Un «documentaire d'époque»
Il faut souligner le travail du chef opérateur, Sergio Armstrong, auquel on doit aussi les images de Neruda, Emma ou encore Je tremble O Matador. Le cadre est soigné, de même que les costumes et les décors — qu'il a fallu reconstituer le plus souvent, le Chili ayant peu le goût du patrimoine, souligne Maite Alberdi ; et les deux actrices qui interprètent la greffière (Elisa Zulueta) et l'écrivaine (Francisca Lewin) sont tout à fait convaincantes. La première dans son cheminement et la seconde dans son mystère. Maria Carolina Geel a toujours refusé d'expliquer son geste et le scénario respecte ce choix. L'équipe du film, Maite Alberdi et ses co-scénaristes, Inès Bortagaray et Paloma Salas, ont lu toute l'œuvre de Geel et le dossier judiciaire. Une œuvre qui interroge sur la problématique du genre et la place de la femme dans le Chili des années cinquante.
D'emblée, la question de l'identité est posée. Qui est la criminelle, Georgina Silva Jimenez ou Maria Carolina Geel ? Et qui est Mercedes, l'assistante du juge (auquel on a prêté la moustache de Salvador Allende), que l'on devine intéressée et troublée par l'affaire. Cette mère de famille de classe moyenne modeste, mère de deux garçons turbulents, vit dans un appartement exigu qui sert également de studio photo à son mari qui semble avoir peu de talent pour la photographie. Elle, Mercedes, si, elle a l'œil expert et attentif. Et elle porte sur l'accusée un vrai regard, qui tente de comprendre et auquel fait écho la dernière chanson du film, interprétée par Billie Holiday, I'll be seeing you.
D'autres vies sont possibles
Petite femme terne au début du film, « personne ne la voit », fait remarquer son interprète Elisa Zulueta, Mercedes change de stature au fil de la narration, lorsqu'elle découvre le cadre de vie, la garde-robe, la riche bibliothèque de Maria Carolina Geel. Par petites touches, elle prend de la couleur (du rôle du rouge à lèvres comme nouvelle peau) et de l'assurance : elle prend la pose devant la glace, apprend à se regarder, découvre que d'autres vies de femmes sont possibles.

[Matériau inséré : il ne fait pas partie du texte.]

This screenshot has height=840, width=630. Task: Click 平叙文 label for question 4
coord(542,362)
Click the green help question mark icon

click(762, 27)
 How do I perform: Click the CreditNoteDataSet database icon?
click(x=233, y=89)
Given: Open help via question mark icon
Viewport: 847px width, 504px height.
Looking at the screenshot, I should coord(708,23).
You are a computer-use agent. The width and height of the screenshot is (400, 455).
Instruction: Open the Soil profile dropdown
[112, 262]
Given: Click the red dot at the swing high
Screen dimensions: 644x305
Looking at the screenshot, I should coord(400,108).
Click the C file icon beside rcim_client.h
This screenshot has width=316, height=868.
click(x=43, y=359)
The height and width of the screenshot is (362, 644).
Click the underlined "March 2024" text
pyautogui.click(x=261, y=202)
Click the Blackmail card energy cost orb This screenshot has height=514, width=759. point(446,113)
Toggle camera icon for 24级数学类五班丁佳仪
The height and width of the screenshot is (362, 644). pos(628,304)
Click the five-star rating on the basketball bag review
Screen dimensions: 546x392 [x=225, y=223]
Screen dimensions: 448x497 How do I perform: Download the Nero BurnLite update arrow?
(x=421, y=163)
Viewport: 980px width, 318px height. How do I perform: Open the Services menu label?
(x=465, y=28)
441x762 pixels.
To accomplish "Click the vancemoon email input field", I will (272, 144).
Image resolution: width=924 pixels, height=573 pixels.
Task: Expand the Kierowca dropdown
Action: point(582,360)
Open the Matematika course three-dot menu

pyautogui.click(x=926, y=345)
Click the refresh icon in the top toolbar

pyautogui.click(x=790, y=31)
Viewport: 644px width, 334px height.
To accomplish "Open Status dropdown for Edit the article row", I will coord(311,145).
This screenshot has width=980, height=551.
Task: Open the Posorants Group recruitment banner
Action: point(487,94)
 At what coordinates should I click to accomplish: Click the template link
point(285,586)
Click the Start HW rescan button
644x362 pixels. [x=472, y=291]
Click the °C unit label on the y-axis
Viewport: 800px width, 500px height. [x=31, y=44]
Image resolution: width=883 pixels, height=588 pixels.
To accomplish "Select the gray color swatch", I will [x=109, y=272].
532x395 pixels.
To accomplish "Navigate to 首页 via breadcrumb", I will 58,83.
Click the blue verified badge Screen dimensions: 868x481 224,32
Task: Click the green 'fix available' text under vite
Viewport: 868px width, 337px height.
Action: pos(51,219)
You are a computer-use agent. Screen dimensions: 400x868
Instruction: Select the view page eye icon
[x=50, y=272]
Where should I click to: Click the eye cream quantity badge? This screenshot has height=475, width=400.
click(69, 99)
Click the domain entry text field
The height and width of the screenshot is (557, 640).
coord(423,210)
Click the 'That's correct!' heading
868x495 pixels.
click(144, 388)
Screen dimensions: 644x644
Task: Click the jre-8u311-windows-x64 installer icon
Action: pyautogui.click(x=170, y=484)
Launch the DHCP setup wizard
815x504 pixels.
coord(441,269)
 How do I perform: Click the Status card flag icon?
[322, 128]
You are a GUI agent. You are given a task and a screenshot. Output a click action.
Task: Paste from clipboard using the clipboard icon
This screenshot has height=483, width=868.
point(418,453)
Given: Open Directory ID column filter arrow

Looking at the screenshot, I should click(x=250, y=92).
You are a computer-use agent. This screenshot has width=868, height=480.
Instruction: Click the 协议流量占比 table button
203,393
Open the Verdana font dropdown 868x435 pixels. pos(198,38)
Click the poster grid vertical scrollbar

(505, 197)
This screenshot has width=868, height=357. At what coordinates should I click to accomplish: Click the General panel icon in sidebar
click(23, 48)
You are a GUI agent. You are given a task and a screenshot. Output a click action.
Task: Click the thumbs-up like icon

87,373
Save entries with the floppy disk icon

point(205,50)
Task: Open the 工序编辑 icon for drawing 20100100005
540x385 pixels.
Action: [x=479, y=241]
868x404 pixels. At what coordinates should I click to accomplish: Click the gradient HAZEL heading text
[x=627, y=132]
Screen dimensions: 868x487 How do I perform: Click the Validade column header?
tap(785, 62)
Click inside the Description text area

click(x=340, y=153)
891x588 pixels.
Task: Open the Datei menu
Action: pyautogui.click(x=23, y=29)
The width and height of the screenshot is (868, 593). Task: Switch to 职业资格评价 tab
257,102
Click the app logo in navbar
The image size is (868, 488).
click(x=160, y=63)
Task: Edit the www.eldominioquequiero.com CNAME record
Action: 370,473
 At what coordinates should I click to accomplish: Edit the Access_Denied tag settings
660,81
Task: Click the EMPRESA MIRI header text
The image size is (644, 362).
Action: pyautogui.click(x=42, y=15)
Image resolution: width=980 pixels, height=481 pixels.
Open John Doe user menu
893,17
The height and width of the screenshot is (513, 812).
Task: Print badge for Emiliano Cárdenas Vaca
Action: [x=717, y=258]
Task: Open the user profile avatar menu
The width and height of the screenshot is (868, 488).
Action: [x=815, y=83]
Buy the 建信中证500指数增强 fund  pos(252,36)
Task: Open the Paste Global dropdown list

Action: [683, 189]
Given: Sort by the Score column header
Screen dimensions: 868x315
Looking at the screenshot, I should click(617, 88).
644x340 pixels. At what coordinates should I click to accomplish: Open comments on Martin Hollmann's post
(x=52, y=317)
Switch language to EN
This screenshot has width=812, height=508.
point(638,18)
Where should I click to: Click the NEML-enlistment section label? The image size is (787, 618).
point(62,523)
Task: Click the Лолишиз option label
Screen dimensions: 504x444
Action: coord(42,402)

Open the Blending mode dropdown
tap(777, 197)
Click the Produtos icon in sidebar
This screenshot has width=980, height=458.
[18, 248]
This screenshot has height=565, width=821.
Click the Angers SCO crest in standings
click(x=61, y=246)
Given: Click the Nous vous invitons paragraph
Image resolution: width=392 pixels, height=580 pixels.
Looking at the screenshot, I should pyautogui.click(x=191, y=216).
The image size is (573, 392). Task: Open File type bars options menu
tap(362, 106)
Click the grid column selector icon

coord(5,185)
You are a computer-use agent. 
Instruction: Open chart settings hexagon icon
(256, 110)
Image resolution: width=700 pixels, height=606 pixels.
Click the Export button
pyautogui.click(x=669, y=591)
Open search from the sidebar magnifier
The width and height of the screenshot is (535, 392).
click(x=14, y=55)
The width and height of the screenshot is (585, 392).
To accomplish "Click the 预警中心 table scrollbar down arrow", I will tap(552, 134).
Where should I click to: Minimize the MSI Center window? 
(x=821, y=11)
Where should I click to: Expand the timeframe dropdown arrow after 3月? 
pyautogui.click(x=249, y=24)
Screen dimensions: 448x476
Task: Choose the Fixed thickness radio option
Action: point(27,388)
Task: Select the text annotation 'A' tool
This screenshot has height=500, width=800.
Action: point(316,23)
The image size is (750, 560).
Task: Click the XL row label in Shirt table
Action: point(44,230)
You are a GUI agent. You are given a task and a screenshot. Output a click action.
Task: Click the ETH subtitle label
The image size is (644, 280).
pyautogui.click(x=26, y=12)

Divorcée, Maria Carolina Geel refusa d'épouser l'amant qu'elle finira par assassiner. La (véritable) lettre dans laquelle elle lui explique qu'elle ne veut être réduite au rôle d'épouse est lue dans le film. Elle est forte. Et la scène dans laquelle elle jette dans la boueuse rivière Mapocho la cireuse qu'il lui a offerte, dramatiquement cocasse. La cireuse, un instrument qui réduit la femme à sa supposée condition de ménagère. Les larmes aussi de Mercedes lorsque son mari lui en offre une. Elle, que sa famille appelle « la juge », alors qu'elle n'est « que » greffière.
Mercedes enfile littéralement le costume de l'écrivaine. Elle dévore ses livres — la poétesse Gabriela Mistral (Nobel de littérature en 1945) ou encore Maria Luisa Bombal (qui elle aussi défraya la chronique judiciaire) —, avance dans sa quête d'elle-même. Elle ose aussi la photographie : elle a l'instinct du cadre et du portrait, à la différence du photographe officiel, son mari. D'ailleurs le Rolex est à elle, lui rappelle-t-elle, un cadeau de son père. Il est beau le portrait qu'elle fait de l'écrivaine dans sa cellule et celui qu'elle saisit de la femme du peuple emprisonnée pour avoir égorgé son gendre maltraitant.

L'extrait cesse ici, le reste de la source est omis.